Po raz 13. w nadmorskiej Rewie odbyły się Zaduszki Morskie. Do kościoła św. Rocha, mimo wietrznej i deszczowej pogody, przybyło wiele osób - obowiązkowo ze zniczami.
Mszy św. przewodniczył ks. prał. Michał Oksiuta, proboszcz parafii. - Zaduszki to dzień, w którym szczególnie powinniśmy pamiętać, aby modlitewnym wsparciem otoczyć tych z naszych bliskich, którzy odeszli do Pana. To jest największy i najbardziej wartościowy dar, jaki możemy, a nawet powinniśmy im dzisiaj ofiarować - podkreślił proboszcz.
Po Eucharystii sprzed kościoła wyruszyła uroczysta procesja, która zgromadziła kilkanaście osób. Uczestnicy przeszli pod krzyż przy Ogólnopolskiej Alei Zasłużonych Ludzi Morza im. Marszałka Józefa Piłsudskiego.
- Przyszliśmy tu dzisiaj, aby uczcić wszystkich ludzi morza, którzy od nas odeszli. Szczególnie pamiętajmy o tych, których nazwiska zapisane zostały na wmurowanych w tej Ogólnopolskiej Alei Zasłużonych Ludzi Morza tablicach - mówił Jerzy Włudzik, wójt gminy Kosakowo.
Po krótkiej, poprowadzonej przed proboszcza parafii modlitwie za tych, którzy swoje życie oddali w czasie służby na morzu, delegacje złożyły pod krzyżem kwiaty. Każdy mógł także zapalić znicz dla uczczenia tych, którzy z morza nie wrócili.
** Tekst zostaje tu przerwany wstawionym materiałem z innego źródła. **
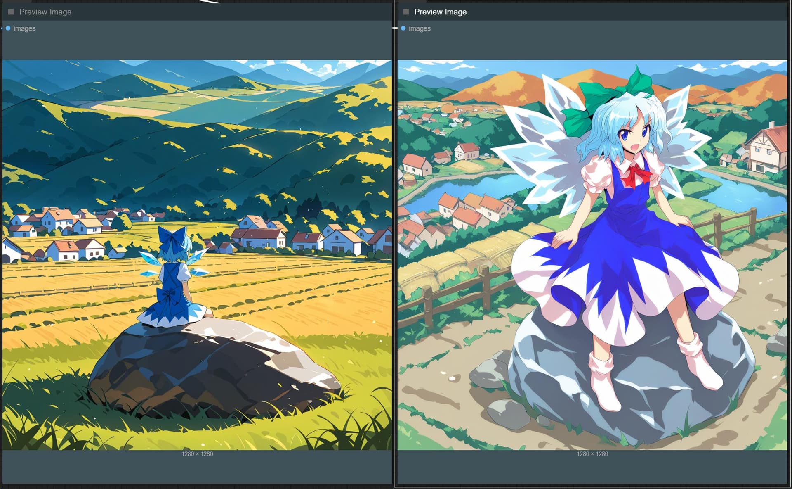This screenshot has width=792, height=489.
Task: Click left preview's 1280 × 1280 size label
Action: coord(197,454)
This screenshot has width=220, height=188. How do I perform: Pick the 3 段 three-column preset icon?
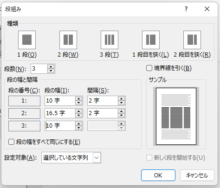click(110, 40)
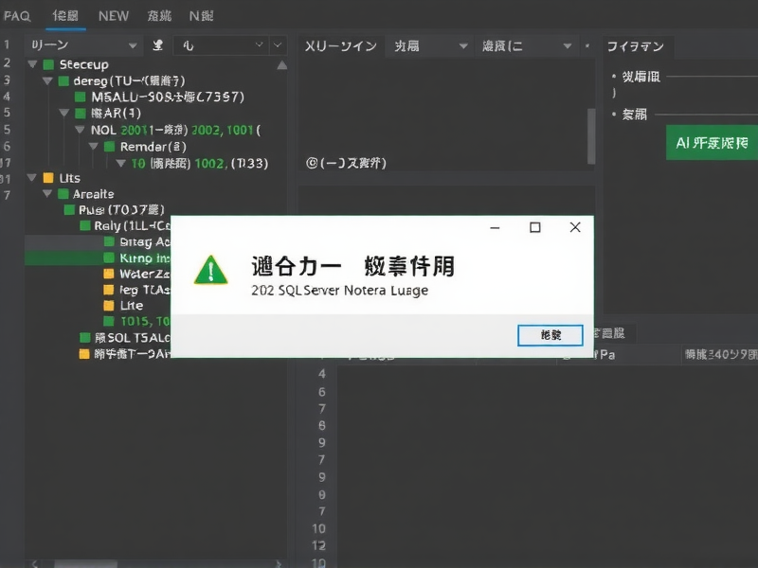Select the NEW menu item
This screenshot has width=758, height=568.
pos(113,15)
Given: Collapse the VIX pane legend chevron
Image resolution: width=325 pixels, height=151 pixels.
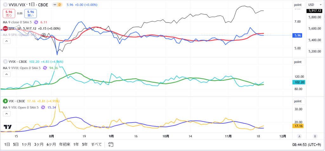Looking at the screenshot, I should coord(6,114).
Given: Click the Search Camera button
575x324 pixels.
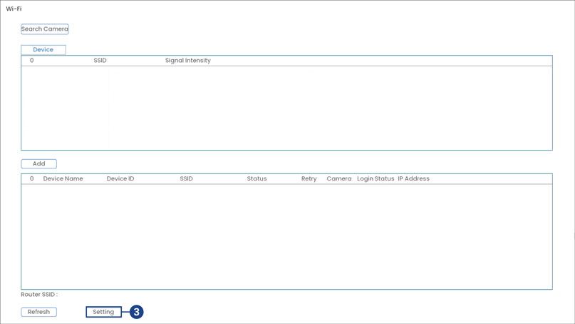Looking at the screenshot, I should pos(45,29).
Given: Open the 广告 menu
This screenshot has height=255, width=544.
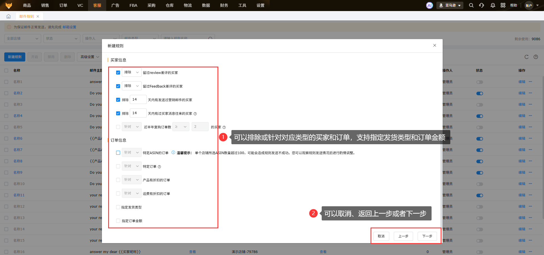Looking at the screenshot, I should tap(115, 5).
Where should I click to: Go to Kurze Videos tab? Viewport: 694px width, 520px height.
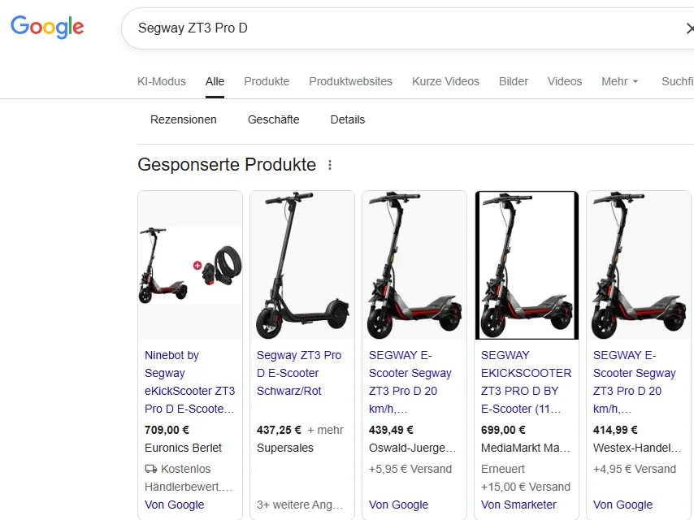tap(445, 81)
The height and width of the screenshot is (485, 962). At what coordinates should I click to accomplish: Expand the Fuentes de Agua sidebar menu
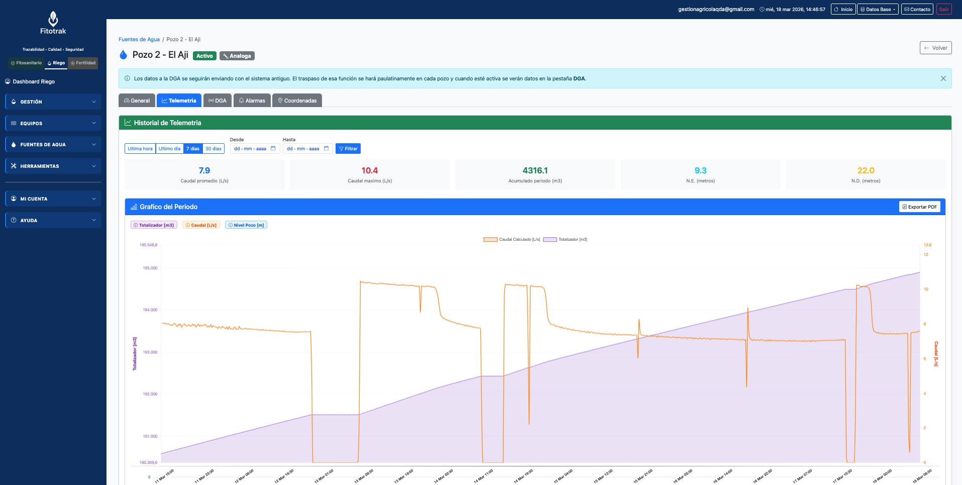point(53,144)

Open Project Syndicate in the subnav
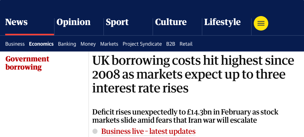pyautogui.click(x=142, y=44)
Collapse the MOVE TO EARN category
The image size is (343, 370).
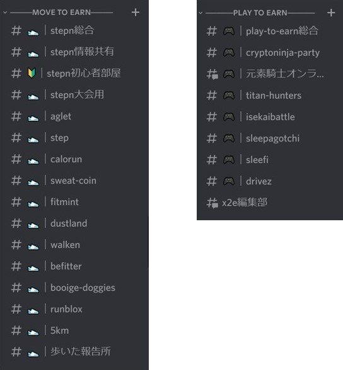tap(5, 13)

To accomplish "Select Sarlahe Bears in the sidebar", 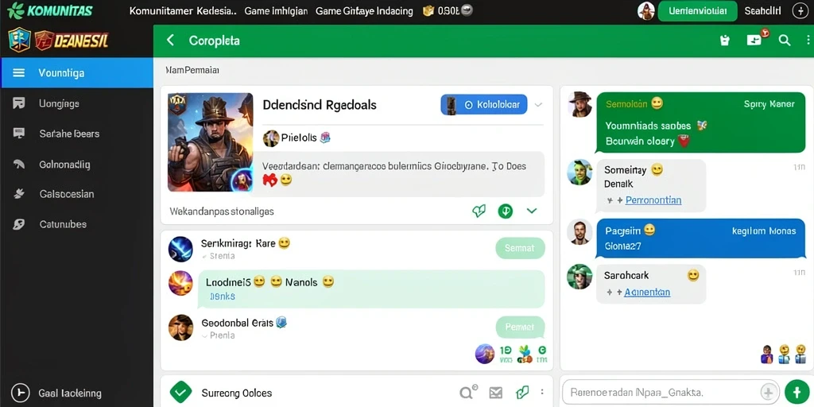I will tap(69, 134).
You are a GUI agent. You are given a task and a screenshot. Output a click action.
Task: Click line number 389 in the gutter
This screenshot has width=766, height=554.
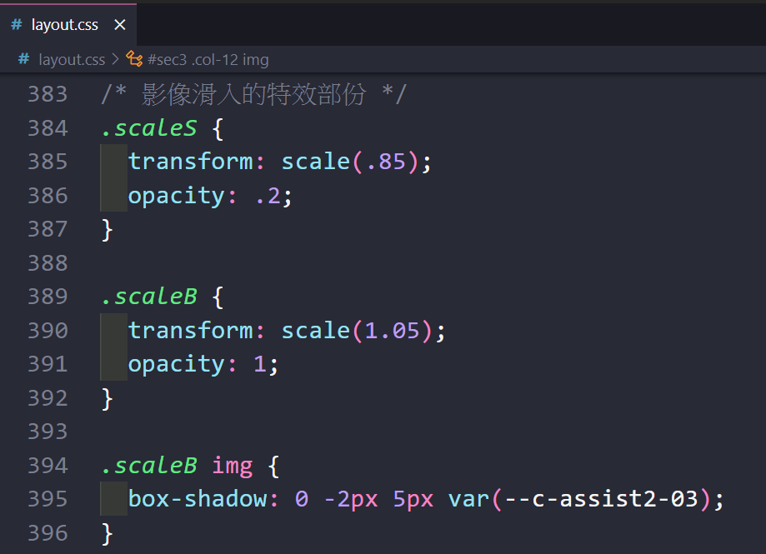point(48,297)
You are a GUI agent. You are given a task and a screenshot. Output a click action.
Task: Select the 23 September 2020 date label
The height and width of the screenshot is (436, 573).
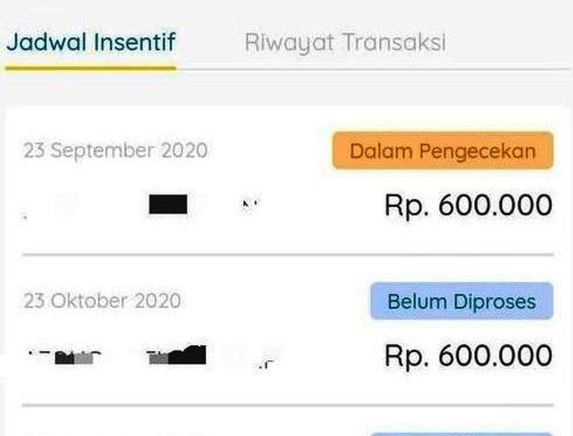pyautogui.click(x=116, y=151)
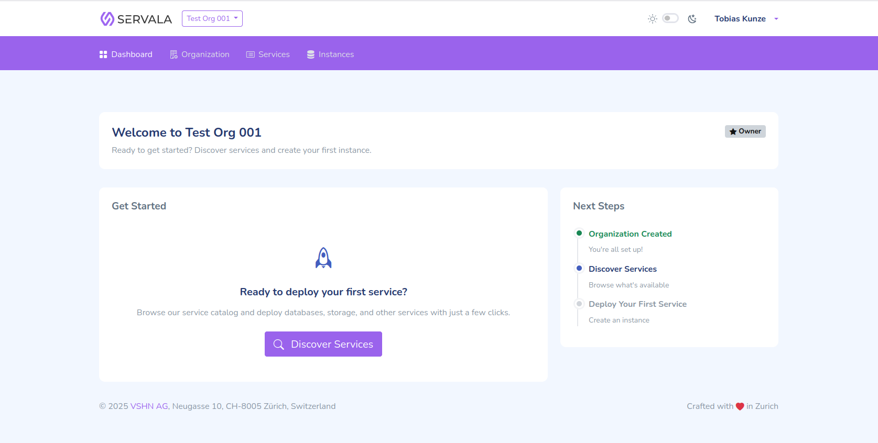Click the sun light-mode icon
Image resolution: width=878 pixels, height=443 pixels.
coord(652,19)
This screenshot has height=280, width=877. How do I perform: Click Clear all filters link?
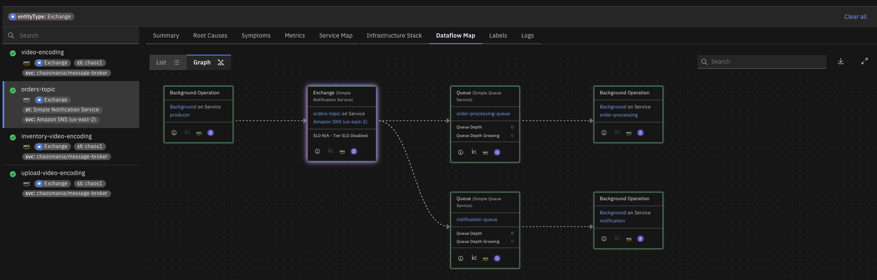coord(855,17)
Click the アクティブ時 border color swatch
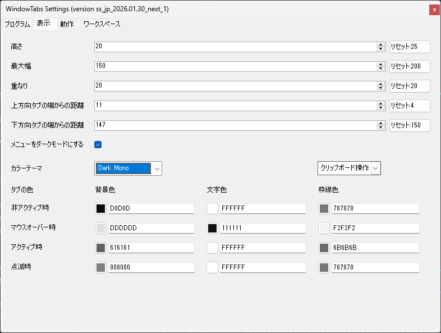The height and width of the screenshot is (333, 441). tap(324, 248)
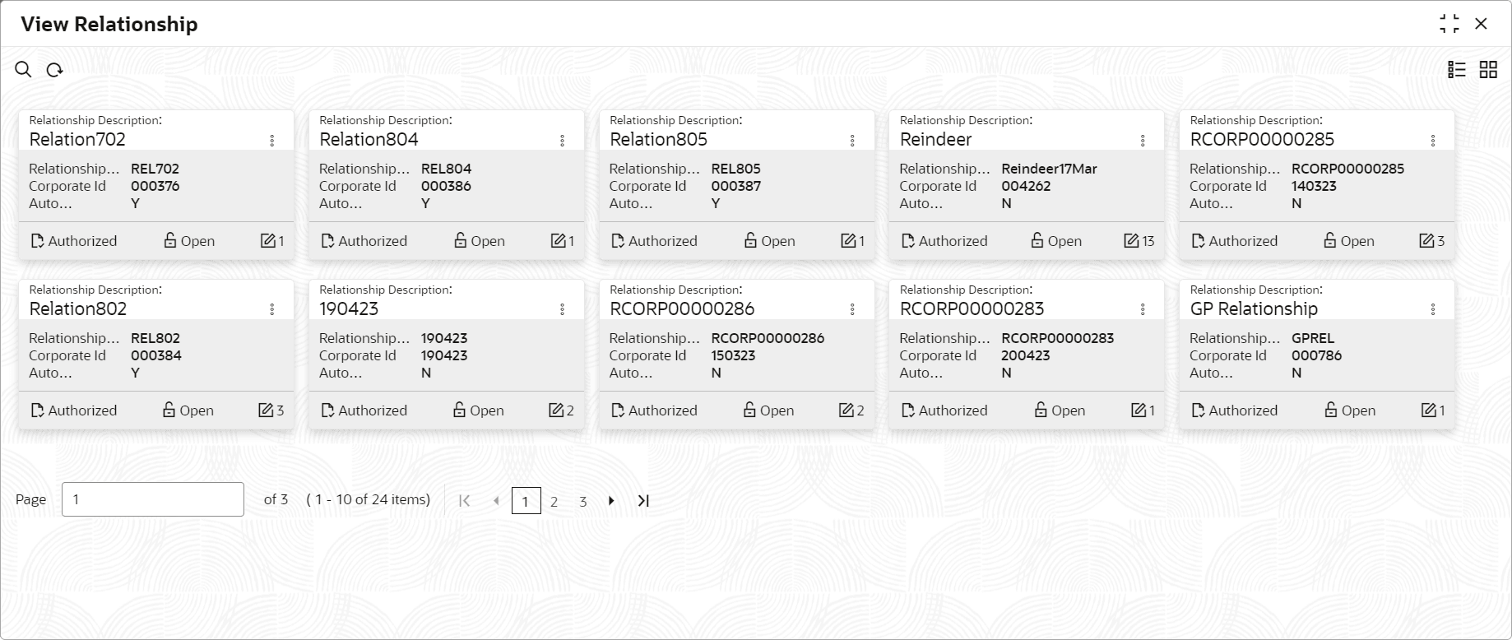
Task: Open options menu on Relation702 card
Action: click(x=272, y=141)
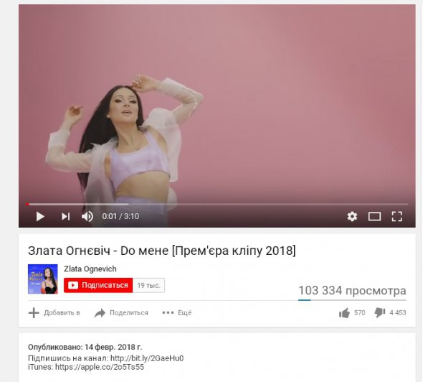Open the Zlata Ognevich channel name

point(90,269)
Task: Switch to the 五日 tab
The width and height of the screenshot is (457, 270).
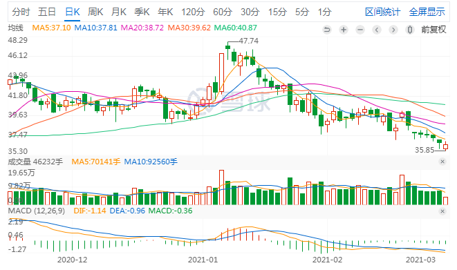Action: pyautogui.click(x=47, y=12)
- Modlitwa w tym miejscu ma szczególny charakter. Przypomniana, że woda to żywioł, który jednym przynosi wytchnienie, a innym śmierć. Prośmy więc Boga o radość życia wiecznego dla tych, którzy z morza nie powrócili, a także prośmy o szczęśliwe powroty dla wszystkich, którzy z morzem mierzą się na co dzień - mówił proboszcz.
Uroczystości zakończyły się tradycyjnym złożeniem symbolicznego wieńca na wodach Zatoki Puckiej.